Assuming that, I believe, that while this may be helpful for
single-stream workloads, I think that it is probably better for
multi-stream workloads not to use interleaving, because then the two
branches can have different banks open, resulting in twice the number
of open banks, and consequently lower latency when accessing these
banks; also, it means that two streams can be served at the same time,
rather than the second stream having to wait until the first has
finished a cache line (plus various latencies). I believe that is why
AMD is introducing two independent memory controllers on Barcelona.
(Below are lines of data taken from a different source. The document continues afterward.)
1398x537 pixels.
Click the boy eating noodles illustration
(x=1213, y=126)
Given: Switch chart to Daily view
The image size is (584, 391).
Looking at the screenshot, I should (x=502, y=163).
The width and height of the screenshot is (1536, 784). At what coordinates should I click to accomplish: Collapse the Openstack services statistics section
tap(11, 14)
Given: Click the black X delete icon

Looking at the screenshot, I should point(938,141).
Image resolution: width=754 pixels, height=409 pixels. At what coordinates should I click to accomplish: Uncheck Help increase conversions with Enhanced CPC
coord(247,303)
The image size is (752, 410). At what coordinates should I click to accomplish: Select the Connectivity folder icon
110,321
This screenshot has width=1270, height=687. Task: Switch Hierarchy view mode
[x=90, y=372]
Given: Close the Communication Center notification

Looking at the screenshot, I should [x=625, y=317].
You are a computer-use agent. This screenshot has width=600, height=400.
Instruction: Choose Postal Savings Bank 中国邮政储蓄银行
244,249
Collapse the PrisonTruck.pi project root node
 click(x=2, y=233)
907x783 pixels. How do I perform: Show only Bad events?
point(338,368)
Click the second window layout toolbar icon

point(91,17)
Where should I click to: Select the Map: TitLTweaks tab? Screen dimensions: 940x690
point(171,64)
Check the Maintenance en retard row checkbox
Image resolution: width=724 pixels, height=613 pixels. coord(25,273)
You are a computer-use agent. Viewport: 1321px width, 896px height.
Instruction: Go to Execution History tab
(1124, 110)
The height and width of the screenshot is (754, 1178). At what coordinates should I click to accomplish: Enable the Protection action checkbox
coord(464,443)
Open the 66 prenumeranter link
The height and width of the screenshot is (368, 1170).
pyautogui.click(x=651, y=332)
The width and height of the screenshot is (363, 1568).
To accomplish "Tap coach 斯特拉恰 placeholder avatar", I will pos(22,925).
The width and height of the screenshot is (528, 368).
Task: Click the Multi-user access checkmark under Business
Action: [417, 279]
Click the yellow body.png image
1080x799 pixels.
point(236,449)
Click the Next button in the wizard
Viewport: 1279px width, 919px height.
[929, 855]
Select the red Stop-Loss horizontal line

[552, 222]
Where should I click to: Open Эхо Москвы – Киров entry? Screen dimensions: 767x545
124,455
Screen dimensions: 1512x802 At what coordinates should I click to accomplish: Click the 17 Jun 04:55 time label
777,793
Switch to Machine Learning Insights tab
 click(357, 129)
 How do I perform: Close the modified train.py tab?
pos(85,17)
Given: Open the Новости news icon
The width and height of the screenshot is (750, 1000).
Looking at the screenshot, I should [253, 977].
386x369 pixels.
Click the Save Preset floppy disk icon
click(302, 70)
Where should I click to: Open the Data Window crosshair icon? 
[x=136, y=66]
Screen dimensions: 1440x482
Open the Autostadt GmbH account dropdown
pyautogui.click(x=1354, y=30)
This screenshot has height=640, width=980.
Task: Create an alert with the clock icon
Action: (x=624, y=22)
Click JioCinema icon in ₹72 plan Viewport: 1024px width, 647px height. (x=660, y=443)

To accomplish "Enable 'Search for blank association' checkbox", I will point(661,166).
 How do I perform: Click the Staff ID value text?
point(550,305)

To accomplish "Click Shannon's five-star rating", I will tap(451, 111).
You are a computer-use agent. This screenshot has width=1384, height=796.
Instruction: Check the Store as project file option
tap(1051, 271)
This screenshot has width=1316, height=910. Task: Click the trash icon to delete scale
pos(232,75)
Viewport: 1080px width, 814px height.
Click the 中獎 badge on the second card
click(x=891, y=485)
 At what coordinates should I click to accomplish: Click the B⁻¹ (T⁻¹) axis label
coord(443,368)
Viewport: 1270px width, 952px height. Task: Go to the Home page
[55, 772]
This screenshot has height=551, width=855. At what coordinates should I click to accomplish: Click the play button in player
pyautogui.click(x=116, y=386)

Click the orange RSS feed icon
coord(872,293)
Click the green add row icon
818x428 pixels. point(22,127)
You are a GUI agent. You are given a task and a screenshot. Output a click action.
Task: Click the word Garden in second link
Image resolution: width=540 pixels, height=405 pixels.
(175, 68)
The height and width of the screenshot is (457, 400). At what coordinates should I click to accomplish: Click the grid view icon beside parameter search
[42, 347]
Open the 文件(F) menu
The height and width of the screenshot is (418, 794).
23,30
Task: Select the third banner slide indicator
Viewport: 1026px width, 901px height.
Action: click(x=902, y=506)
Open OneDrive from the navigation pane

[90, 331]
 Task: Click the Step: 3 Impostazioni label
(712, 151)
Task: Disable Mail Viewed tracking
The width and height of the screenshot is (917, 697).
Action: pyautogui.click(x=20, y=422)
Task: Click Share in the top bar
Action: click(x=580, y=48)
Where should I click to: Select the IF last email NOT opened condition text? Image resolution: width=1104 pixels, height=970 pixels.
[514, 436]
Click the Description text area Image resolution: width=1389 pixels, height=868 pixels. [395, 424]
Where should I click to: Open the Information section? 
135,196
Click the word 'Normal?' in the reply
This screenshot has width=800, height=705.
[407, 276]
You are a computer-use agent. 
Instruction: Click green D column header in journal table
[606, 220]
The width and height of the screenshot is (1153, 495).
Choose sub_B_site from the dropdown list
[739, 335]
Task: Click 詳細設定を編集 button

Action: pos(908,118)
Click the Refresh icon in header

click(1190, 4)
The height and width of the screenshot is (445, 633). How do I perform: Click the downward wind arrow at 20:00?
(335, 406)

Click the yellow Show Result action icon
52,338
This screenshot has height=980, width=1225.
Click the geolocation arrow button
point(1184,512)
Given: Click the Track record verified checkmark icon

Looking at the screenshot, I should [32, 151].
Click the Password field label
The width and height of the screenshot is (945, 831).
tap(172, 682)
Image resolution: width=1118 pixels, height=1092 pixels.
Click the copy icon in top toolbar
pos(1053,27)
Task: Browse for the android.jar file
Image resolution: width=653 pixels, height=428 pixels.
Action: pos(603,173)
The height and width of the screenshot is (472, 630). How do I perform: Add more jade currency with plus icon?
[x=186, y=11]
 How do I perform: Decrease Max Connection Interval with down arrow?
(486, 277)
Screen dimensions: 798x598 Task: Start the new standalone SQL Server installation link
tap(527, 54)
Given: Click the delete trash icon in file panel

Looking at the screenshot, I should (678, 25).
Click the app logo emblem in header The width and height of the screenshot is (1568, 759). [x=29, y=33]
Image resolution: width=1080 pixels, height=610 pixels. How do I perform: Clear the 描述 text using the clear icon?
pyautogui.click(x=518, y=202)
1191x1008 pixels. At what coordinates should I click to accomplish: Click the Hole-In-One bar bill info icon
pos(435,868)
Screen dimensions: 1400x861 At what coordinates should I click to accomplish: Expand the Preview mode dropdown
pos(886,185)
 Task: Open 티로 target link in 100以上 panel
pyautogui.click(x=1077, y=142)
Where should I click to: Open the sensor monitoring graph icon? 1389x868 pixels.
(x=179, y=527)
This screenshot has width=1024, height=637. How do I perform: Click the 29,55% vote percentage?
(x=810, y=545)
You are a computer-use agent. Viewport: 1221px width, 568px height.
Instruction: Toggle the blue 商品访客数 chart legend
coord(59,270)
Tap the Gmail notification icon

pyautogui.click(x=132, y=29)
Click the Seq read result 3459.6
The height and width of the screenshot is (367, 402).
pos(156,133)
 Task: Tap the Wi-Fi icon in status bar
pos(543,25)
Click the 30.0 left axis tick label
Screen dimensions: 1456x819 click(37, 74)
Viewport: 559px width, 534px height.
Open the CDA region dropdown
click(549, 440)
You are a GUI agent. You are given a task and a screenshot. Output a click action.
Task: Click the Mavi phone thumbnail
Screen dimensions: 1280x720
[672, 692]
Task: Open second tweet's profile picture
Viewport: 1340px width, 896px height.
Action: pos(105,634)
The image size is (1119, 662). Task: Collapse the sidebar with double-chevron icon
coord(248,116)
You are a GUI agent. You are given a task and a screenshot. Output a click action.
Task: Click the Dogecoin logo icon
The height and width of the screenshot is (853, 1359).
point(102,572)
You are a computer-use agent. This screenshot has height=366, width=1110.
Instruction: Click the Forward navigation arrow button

The manual is not very clear what is required. At one point it says
that "_you must install four modules at a time_", but in the next
sentence it says that this is just for optimum performance, and
further on it says that DIMMs of the same size and type are necessary
for interleaving.

- anton
--
M. Anton Ertl Some things have to be seen to be believed
a...@xxxxxxxxxxxxxxxxxxxxxxxxxx Most things have to be believed to be seenhttp://www.complang.tuwien.ac.at/anton/home.html


1. FBDIMM's are not know for low latency, and adding more DIMM's to
each channel will slow you down to the tune of about 5 ns per DIMM
added - for each and every access.

2. The corollary to the "DIMM depth" issue is that more FBDIMM's in
the channel will give you more bank parallelism. In general, more
banks = fewer access conflicts. Which mean that in a heavily loaded
system, you can more easily get closer to your peak theoretical
bandwidth.

3. Assuming that performance (of generic application) is independent
of memory system capacity, but purely a function of bandwidth and
latency (and money is not an obstacle), then some applications
(typically single threaded, low BW demand app) will perform better
with one DIMM per channel, while others (more memory level parallelism
apps, high BW demand) will perform better with two or more DIMM's per
channel.

4. Since those systems that have FBDIMM's all have multiple CPU's,
these systems are optimized for high BW loads and high capacity loads,
so I'd personally go for the parallelism to get the BW than save the
latency (again, assuming that money is not an obstacle, and capacity
is not an issue) . Obviously, it depends on the workload of interest,
but probably 2 DIMM's deep per channel is likely a happy medium for
this class of systems. Having 4~16 CPU's all banging on only 8 or 16
banks of DRAM arrays will tend to have a high number of array
conflicts, especially since these banks aren't wholly independent.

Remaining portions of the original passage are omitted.